STEVE HAYES, THE WEEKLY STANDARD: I think it's inconceivable that John Kasich would be the choice of Republican delegates after hasn't won for the entire presidential campaign other than his own state.
My favorite was this quote that you played in the intro: "If you don't get enough votes, you go on," said Kasich. Actually, most people if you don't get enough votes, you don't go on. You drop out and you let the other people fight. But this is Kasich's plan. What I find baffling here at this point is John Kasich is training all of his fire on Ted Cruz in New York. That makes no sense. John Kasich's entire play, if you think he has a play, is to keep Donald Trump from getting to 1,237. Every vote, every vote for John Kasich or Ted Cruz is the same vote in effect. You need to be attacking Donald Trump and keep him from getting the requisite number of delegates. The fact that Kasich isn't doing that -- I've been somewhat skeptical of people who have said that John Kasich is just a blocking back for Donald Trump or he wants a part of Trump/Kasich ticket. But it is hard to explain what he's doing here other than with that explanation.

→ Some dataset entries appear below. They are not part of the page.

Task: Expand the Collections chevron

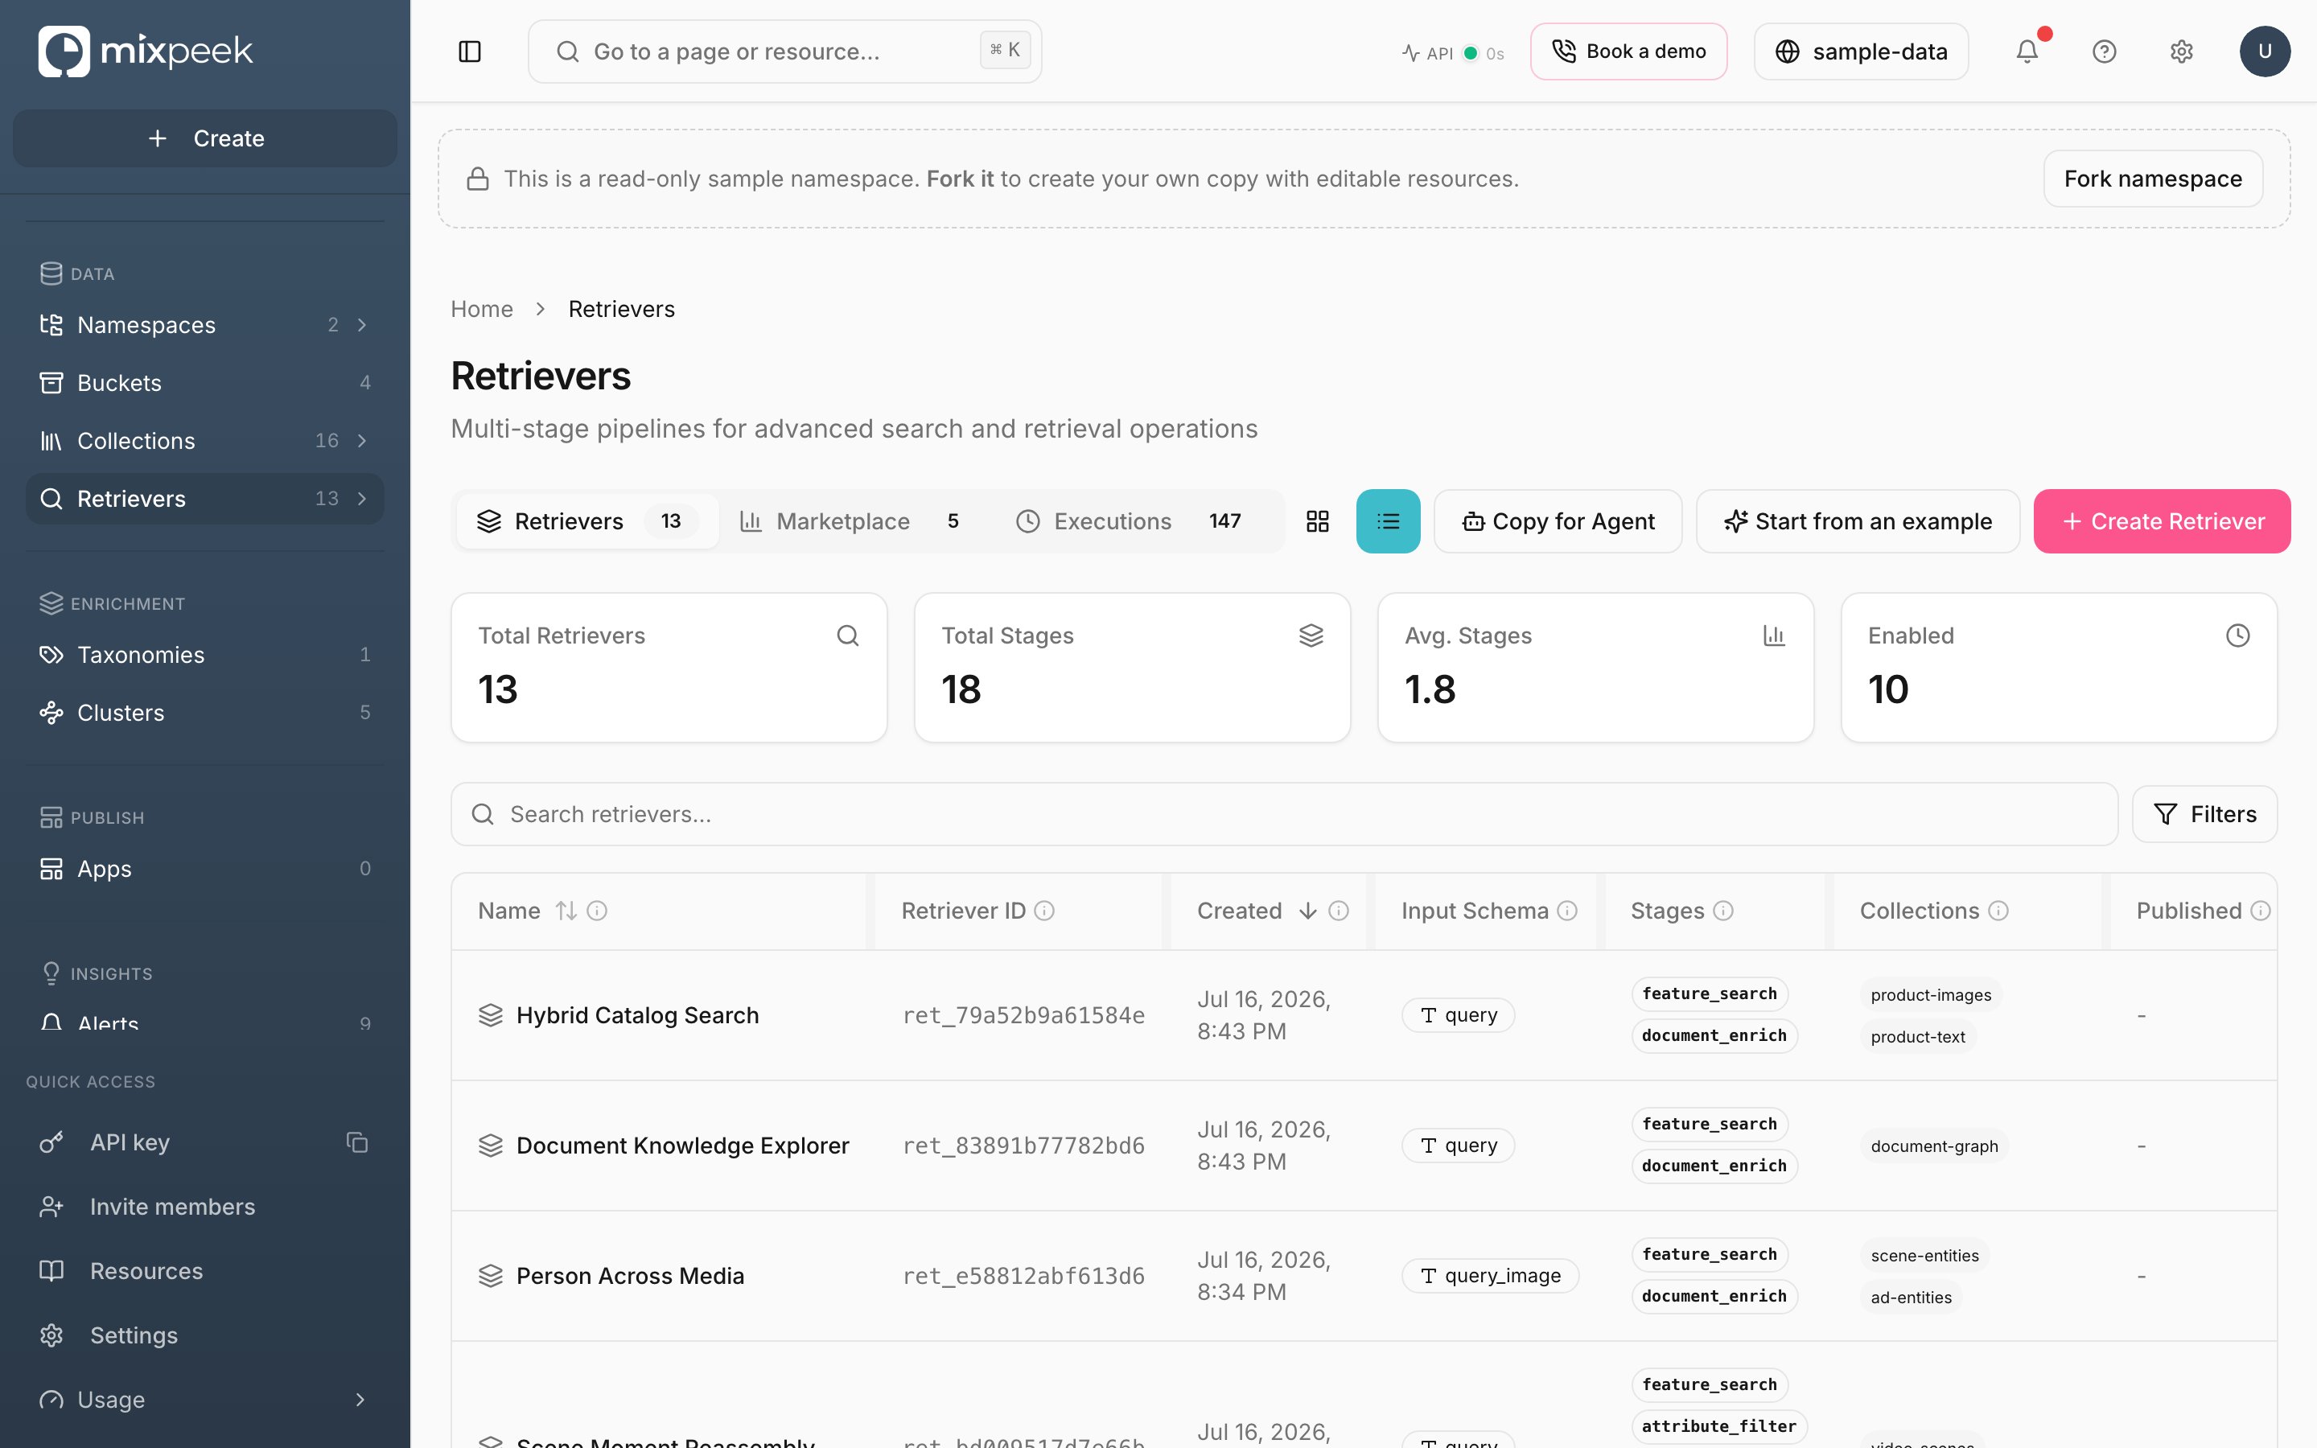Action: point(362,441)
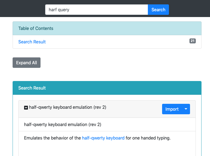Select the rule description row text (rev 2)
210x156 pixels.
[62, 125]
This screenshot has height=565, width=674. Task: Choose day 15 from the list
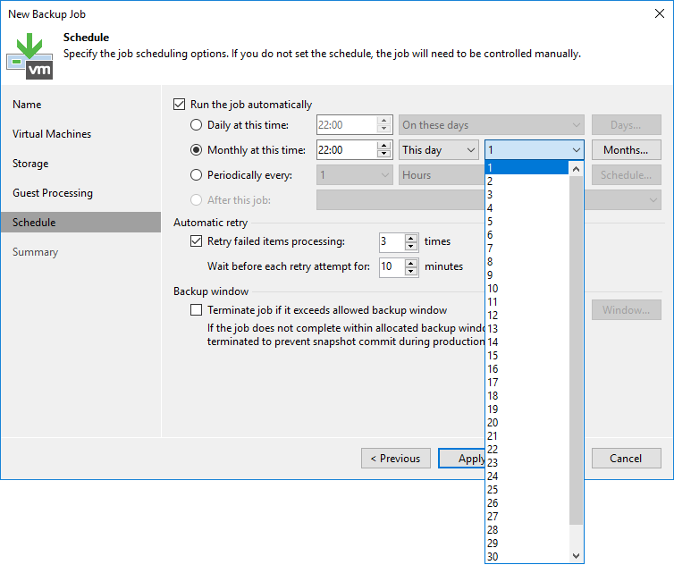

MCKELWAY: I want to turn to the Democrats really quickly. We've been telling you yesterday how they took gloves off. Put the gloves back on a little bit today, at least Bernie Sanders did. Listen up.
(BEGIN VIDEO CLIPS)
SEN. BERNIE SANDERS, DEMOCRATIC PRESIDENTIAL CANDIDATE: Certainly. Does she have the experience? Obviously she does. She was secretary of state, a U.S. senator, I thought an outstanding first lady in many respects, breaking the mold. What I meant by that, what I thought I made clear, is you call into question the judgment of somebody, I believe, who voted for the war in Iraq which turns out to be one of the more disastrous foreign policy blunders.
HILLARY CLINTON, DEMOCRATIC PRESIDENTIAL CANDIDATE: I've been called a lot of thing over the years, but unqualified has not been one of them. And this morning he finally acknowledged that of course he doesn't really believe that. This is all pretty silly.
(END VIDEO CLIPS)
MCKELWAY: Despite all this, Bernie Sanders refuses to attack the elephant in the living room, which is the FBI investigation of Hillary Clinton. Why does he refuse to do that?

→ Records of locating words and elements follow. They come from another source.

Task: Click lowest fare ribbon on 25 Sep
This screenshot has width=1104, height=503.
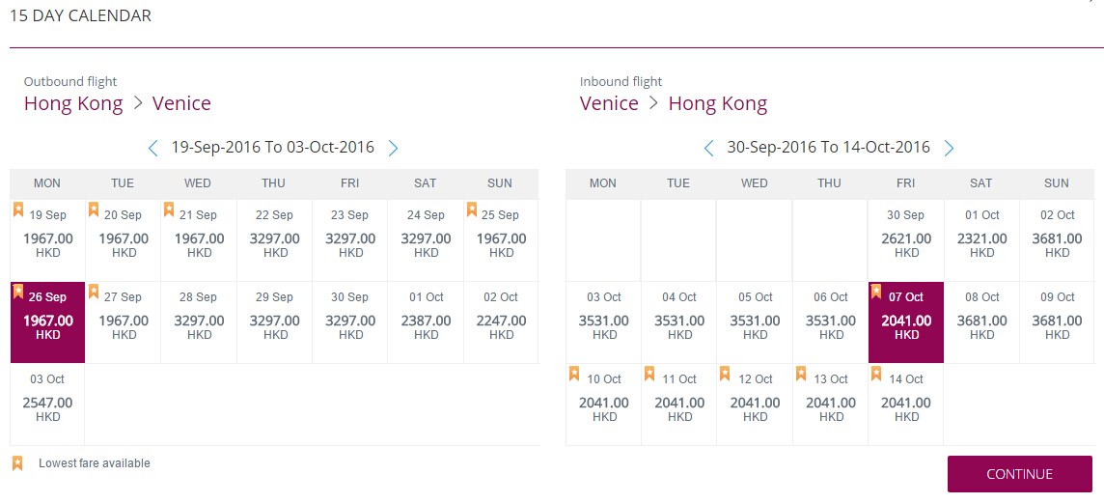Action: [x=471, y=210]
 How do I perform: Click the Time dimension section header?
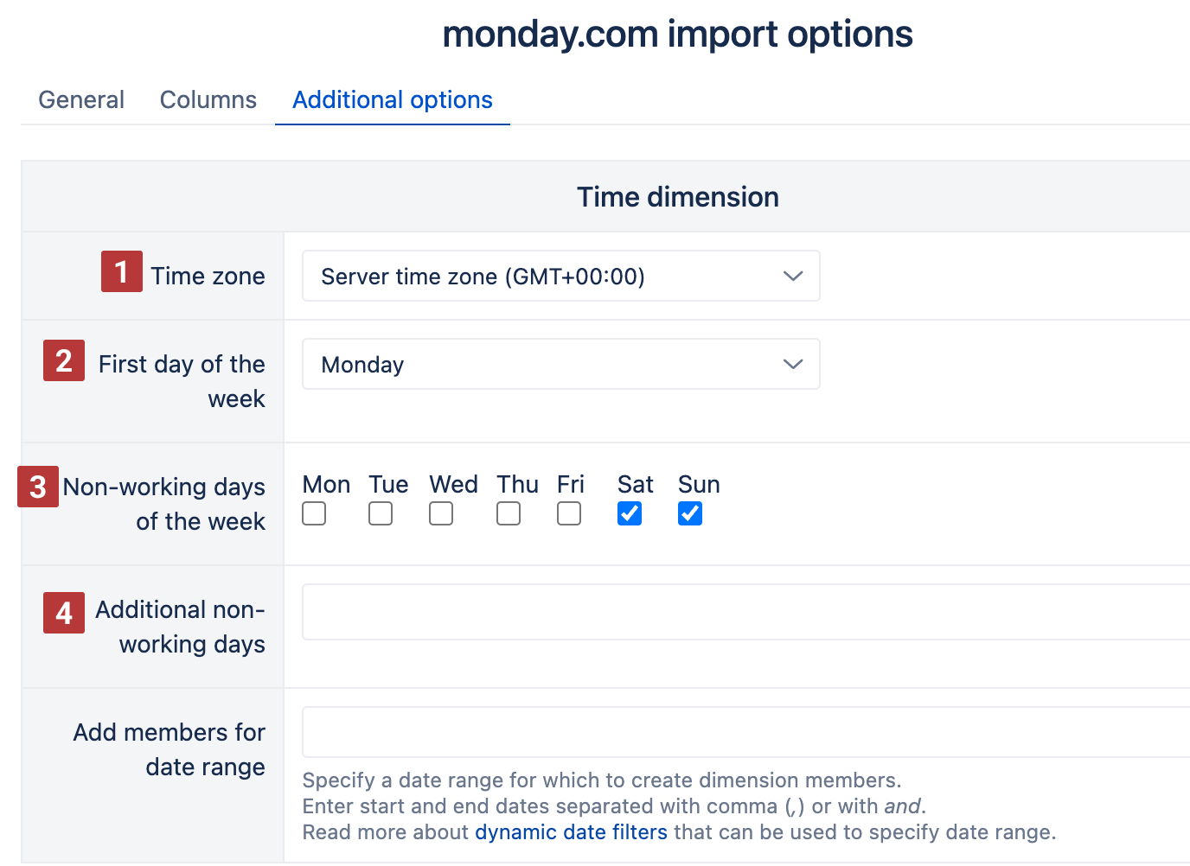(x=678, y=197)
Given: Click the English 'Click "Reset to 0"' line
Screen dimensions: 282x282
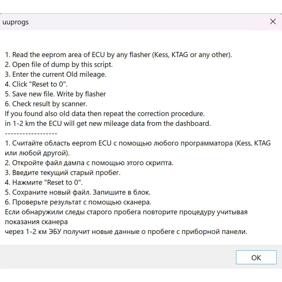Looking at the screenshot, I should point(36,84).
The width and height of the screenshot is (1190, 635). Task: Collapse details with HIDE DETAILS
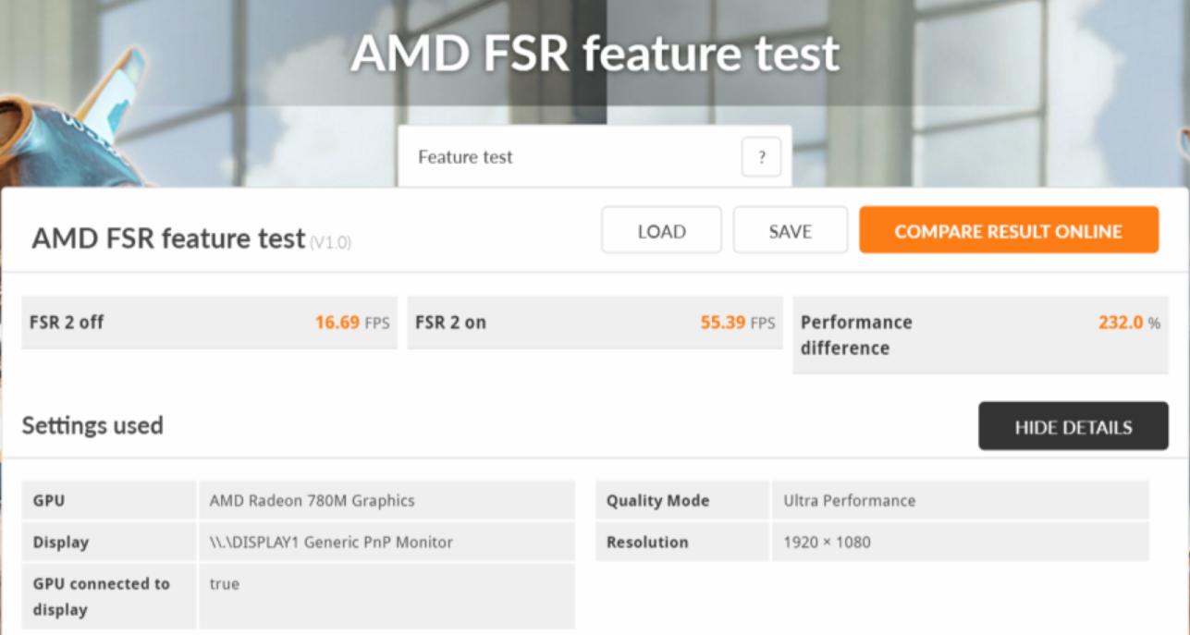tap(1073, 427)
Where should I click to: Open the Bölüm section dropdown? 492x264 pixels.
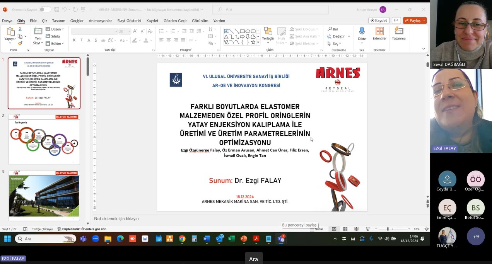(55, 43)
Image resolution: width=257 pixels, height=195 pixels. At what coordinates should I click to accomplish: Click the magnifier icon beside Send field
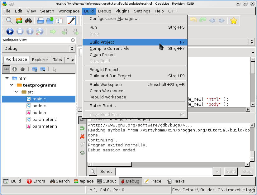tap(93, 172)
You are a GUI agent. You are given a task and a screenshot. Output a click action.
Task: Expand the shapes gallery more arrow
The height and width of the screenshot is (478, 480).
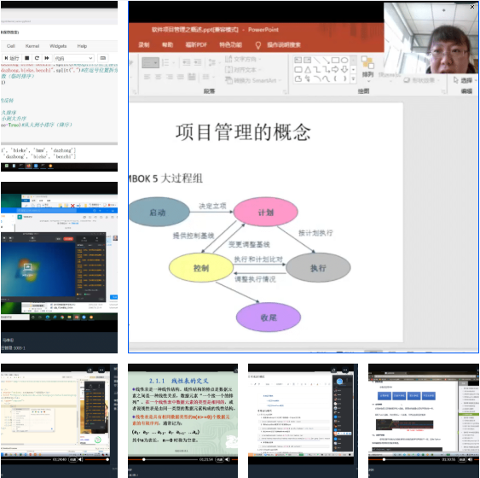tap(353, 79)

DOMENECH: It is amazing to me the thickness of the bubble that has surrounded Hillary throughout this entire process. And even these modest attacks on her now are interpreted by all of her allies as being something completely out of the realm, something completely inappropriate. That's just a sign of how weak of a candidate she is. At the end of the day, Bernie Sanders is on track to win 40 percent of the popular vote in the Democratic Party. The only person in the history of the party of the modern era who had that happen and not become the nominee was Hillary Clinton in 2008. That shows her weakness.
MCKELWAY: A.B.?
STODDARD: Yes. The e-mail thing is a tricky thing for Bernie Sanders. But I do believe that he is staying in now because he is moving and he has a cause and he is having a wonderful time and is raising an unbelievable amount of money. But I think he believes that the FBI thing could help him in the convention setting if it was not even an indictment but damning enough to really puncture her.
But really, all roads lead back to Donald Trump. And without Donald Trump taking up so much oxygen in this race, the e-mail story would have been a wrap-around news event the likes of which we have never seen if it weren't for Donald Trump being the story of this year.
MCKELWAY: Steve, what are your thoughts about why Bernie refuses to address this FBI investigation?
HAYES: I think he had the big moment in the debate and he said repeatedly, he's been asked about it several times since then, do you regret saying that you don't want to talk about her damn e-mails? And he says no. He repeatedly says no. He would look foolish if he started to. I don't agree with A.B. I don't think that if Donald Trump weren't in the race everybody would be talking about covering the e-mails because Hillary Clinton has this built-in advantage in that the mainstream media doesn't want to report on the email story.